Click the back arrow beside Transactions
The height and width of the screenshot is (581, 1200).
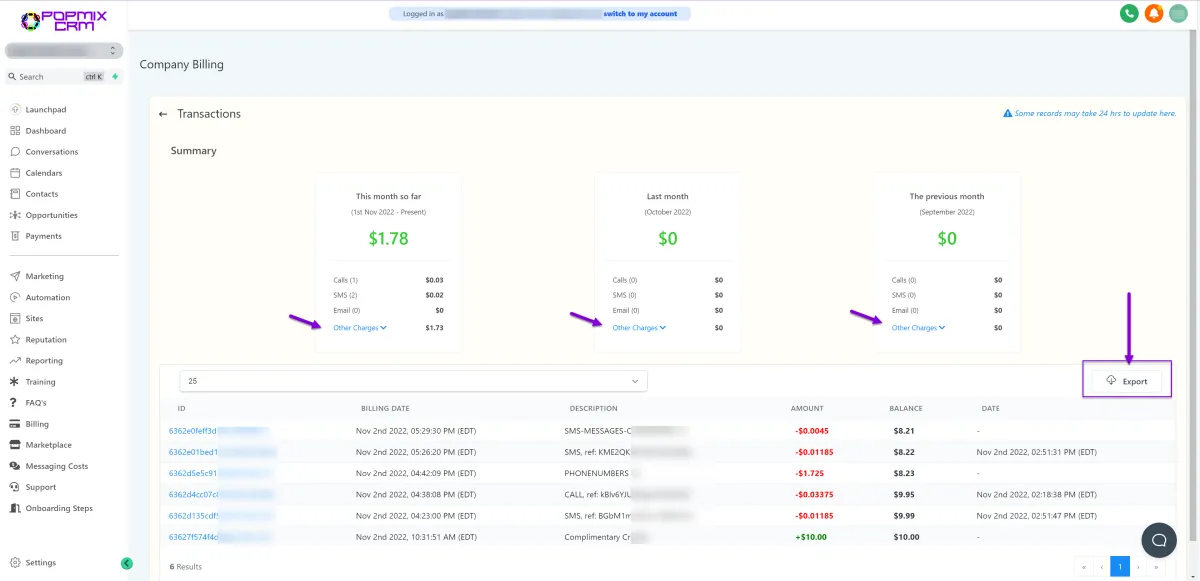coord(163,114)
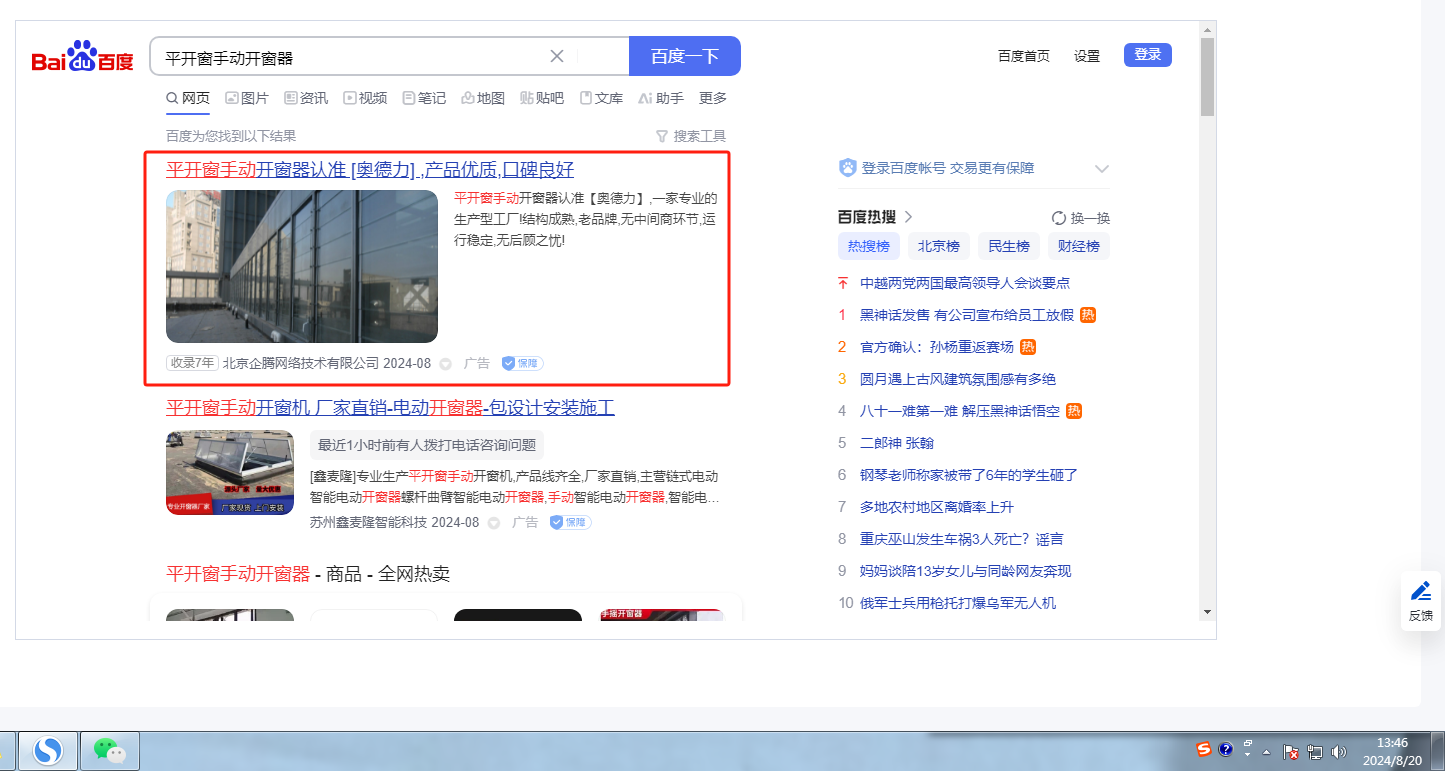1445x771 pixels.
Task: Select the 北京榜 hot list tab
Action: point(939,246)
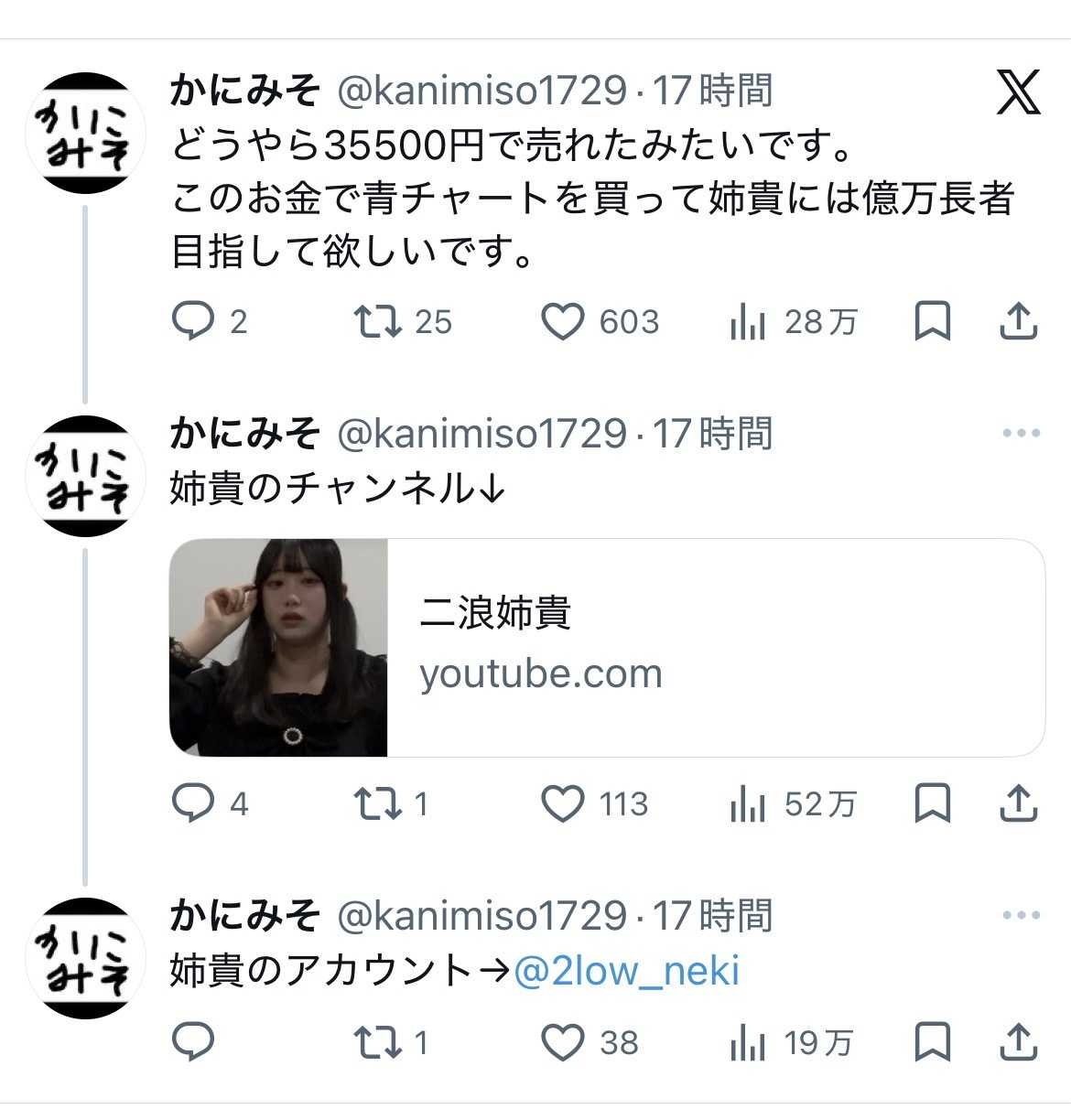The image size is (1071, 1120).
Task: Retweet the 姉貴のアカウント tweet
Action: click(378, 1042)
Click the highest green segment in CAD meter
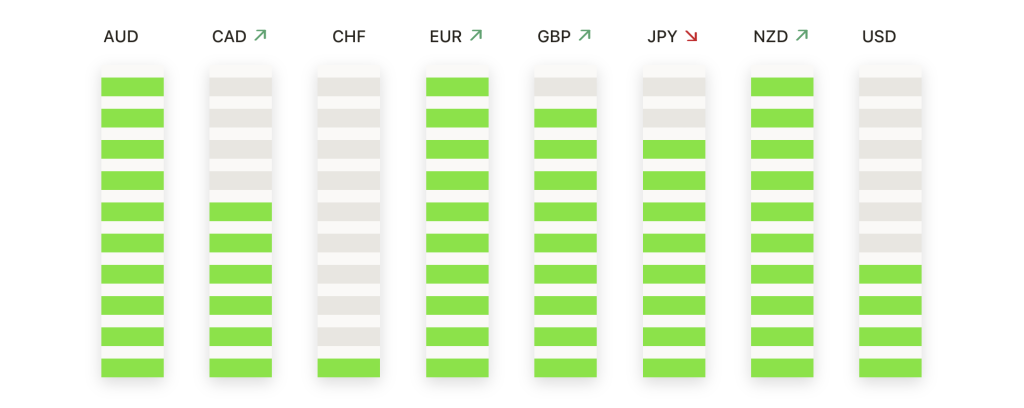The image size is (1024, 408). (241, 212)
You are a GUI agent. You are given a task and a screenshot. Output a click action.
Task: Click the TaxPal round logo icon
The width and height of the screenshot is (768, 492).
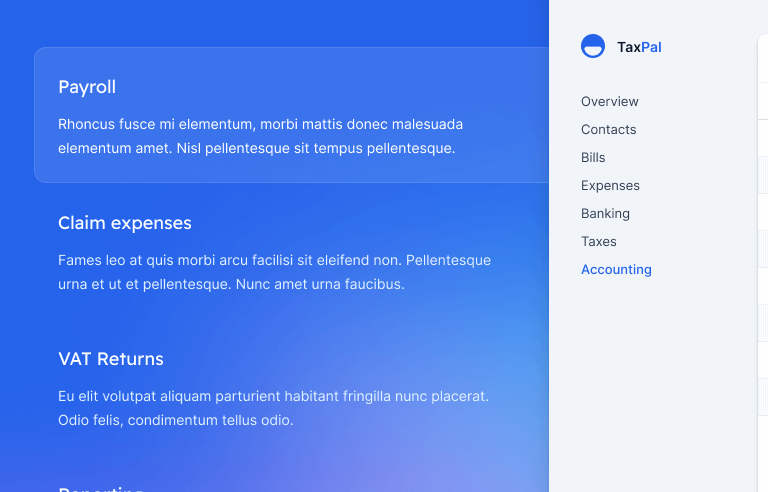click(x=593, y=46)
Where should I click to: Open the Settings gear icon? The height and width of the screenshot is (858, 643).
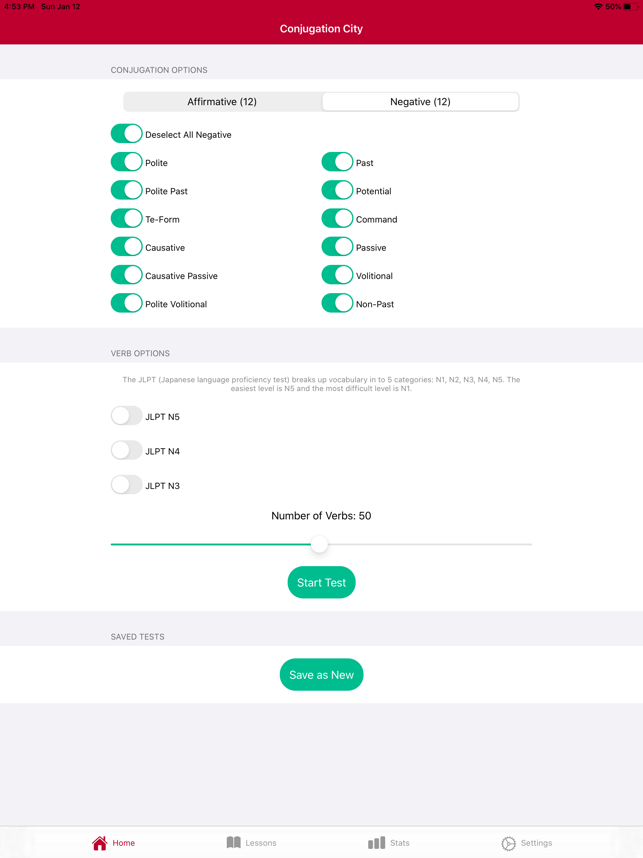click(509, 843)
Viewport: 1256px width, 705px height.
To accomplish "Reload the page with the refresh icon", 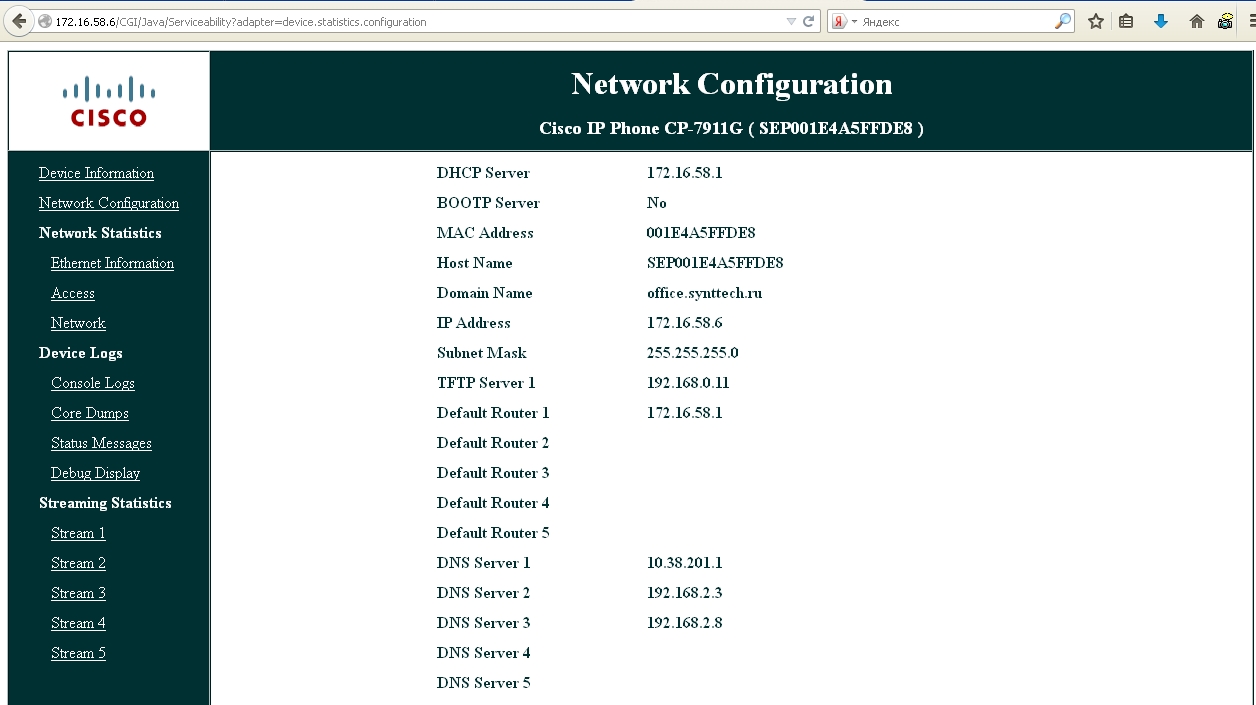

| Exercise instructions |
Retype the entries exactly, skipping every picture.

| Task result |
Click the back arrow beside Transactions
The height and width of the screenshot is (581, 1200).
coord(163,114)
1445x771 pixels.
Task: Select the 北京榜 hot list tab
Action: point(939,246)
The image size is (1071, 1120).
Task: Retweet the 姉貴のアカウント tweet
Action: click(378, 1042)
Click the highest green segment in CAD meter
The image size is (1024, 408). (241, 212)
You are a GUI agent. You are given a task and a screenshot. Output a click action.
Task: Click the TaxPal round logo icon
The width and height of the screenshot is (768, 492).
click(x=593, y=46)
Where should I click to: Open the Settings gear icon? The height and width of the screenshot is (858, 643).
click(509, 843)
Viewport: 1256px width, 705px height.
To accomplish "Reload the page with the refresh icon", 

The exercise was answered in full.